Source

## Begin

# Limiters?



## Python Blue (Aug 4, 2013)

I'm curious what other people's thoughts on these are. My relative absence the past two days was because I migrated some of my tracks for my next album over to compressors instead of limiters. Course, it sounds similar because for the master compression, I used no attack or release and set the RMS to 0 milliseconds, but I set it to a finite compression ratio in order to reduce the inevitable clipping (usually it was 6:1).

What are your thoughts? Is this a better method to use?


----------



## Vukasin (Aug 6, 2013)

I don't think there's really a "better" method to use for anything when it comes to mixing (to a certain degree anyway), it's all about what works best for the song, ya know? I prefer using a limiter because I think everything sounds more consistent, but I mostly do metal which is heavily distorted and loud. Again, it all really comes down to the song and what you want to get out of the song.

EDIT: Actually, after thinking about this for a while I'm not sure how your method works exactly. A compressor pulls transients up while a limiter pushes transients down. If you're using a compressor in place of a limiter then there is no way that it is going to get rid of clipping, so if you are not experiencing any clipping then your mix is far too quiet.

Maybe I'm misinterpreting what you said?


----------



## Python Blue (Aug 8, 2013)

Vukasin said:


> EDIT: Actually, after thinking about this for a while I'm not sure how your method works exactly. A compressor pulls transients up while a limiter pushes transients down. If you're using a compressor in place of a limiter then there is no way that it is going to get rid of clipping, so if you are not experiencing any clipping then your mix is far too quiet.
> 
> Maybe I'm misinterpreting what you said?



Which is why I set the compressor's attack, release, and RMS to 0; if you do that and set the compression ratio to infinity, you've essentially made a limiter.

Course, I've since found clipping with the compressor method as well, so I'm starting to run out of ideas for how to make my music louder without distortion.


----------



## Vukasin (Aug 8, 2013)

Python Blue said:


> Course, I've since found clipping with the compressor method as well, so I'm starting to run out of ideas for how to make my music louder without distortion.


It's impossible. However, to get it loud you can use EQ to boost the mids and high mids a bit (because are ears are most receptive to those frequencies so it will sound louder), then use saturation, and then by the time you get to the limiter you won't need to do a lot with it.


----------



## CedricSweetwater (Aug 8, 2013)

## End

Data section
## Begin

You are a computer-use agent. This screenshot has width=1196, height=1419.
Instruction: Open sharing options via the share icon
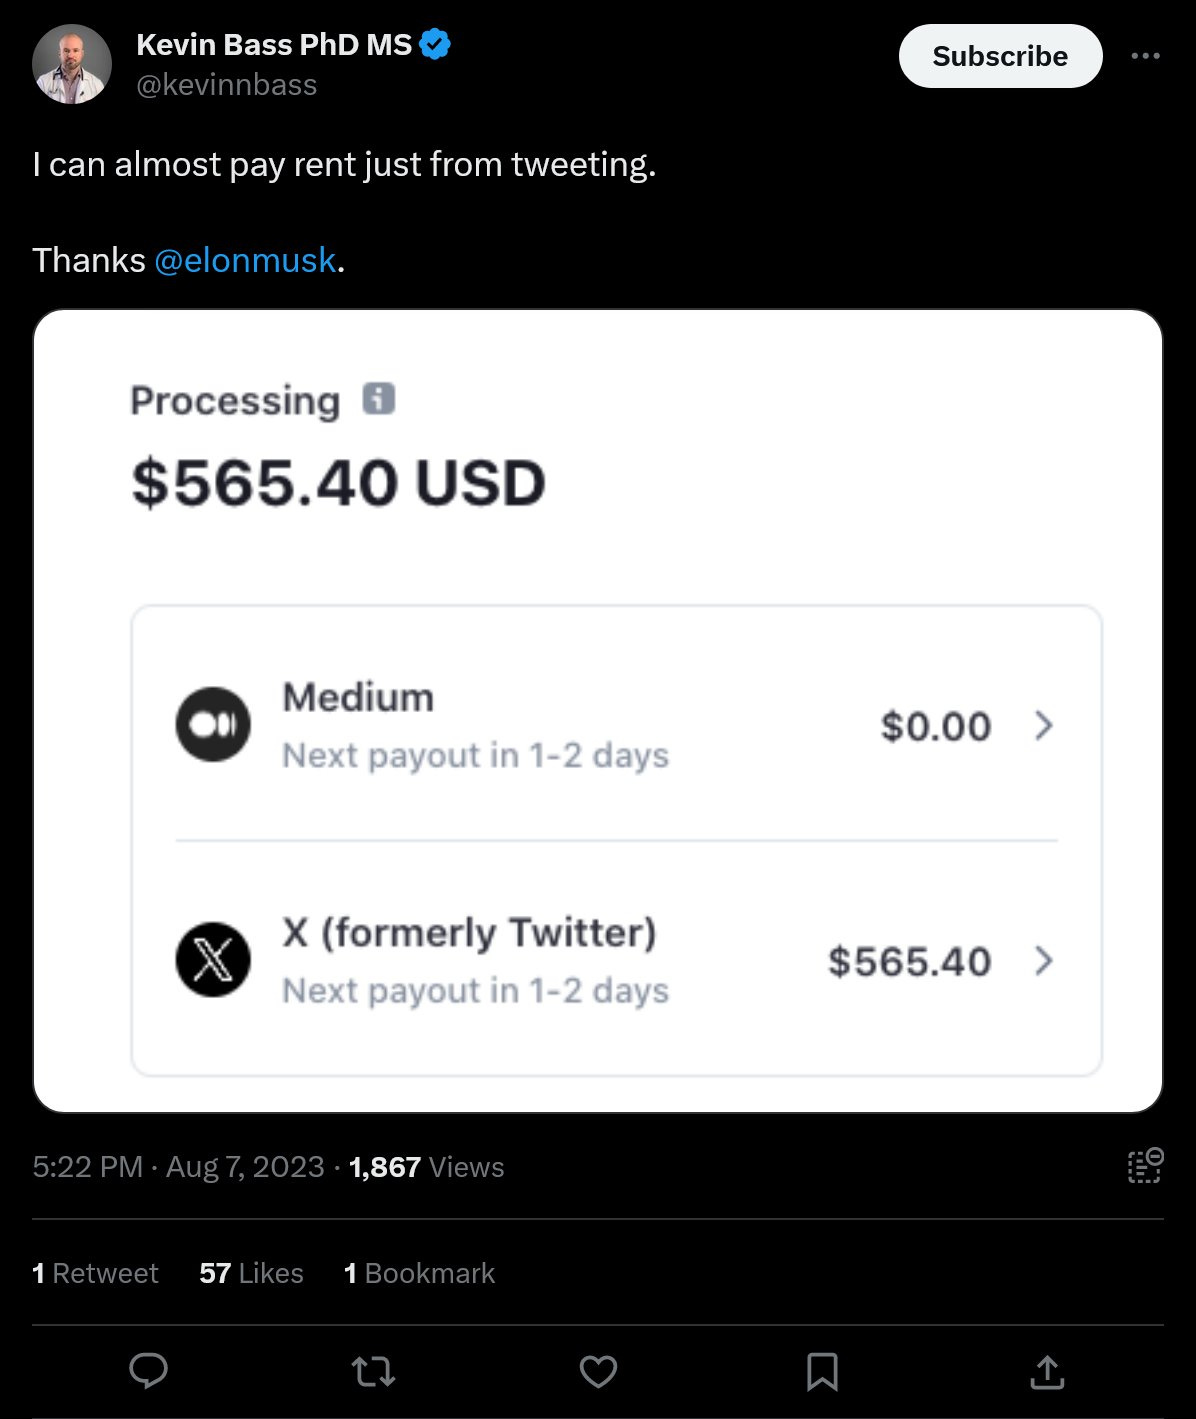tap(1046, 1371)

## End

Task instructions
a: In the forum thread about limiters, write out the passage starting with "## Vukasin (Aug 6, 2013)" and going on through "of the song.", putting "rock" in place of "metal".
b: List the usernames of everyone who posted in the forum thread about limiters.

Problem solutions
a:
## Vukasin (Aug 6, 2013)

I don't think there's really a "better" method to use for anything when it comes to mixing (to a certain degree anyway), it's all about what works best for the song, ya know? I prefer using a limiter because I think everything sounds more consistent, but I mostly do rock which is heavily distorted and loud. Again, it all really comes down to the song and what you want to get out of the song.

b:
Python Blue
Vukasin
CedricSweetwater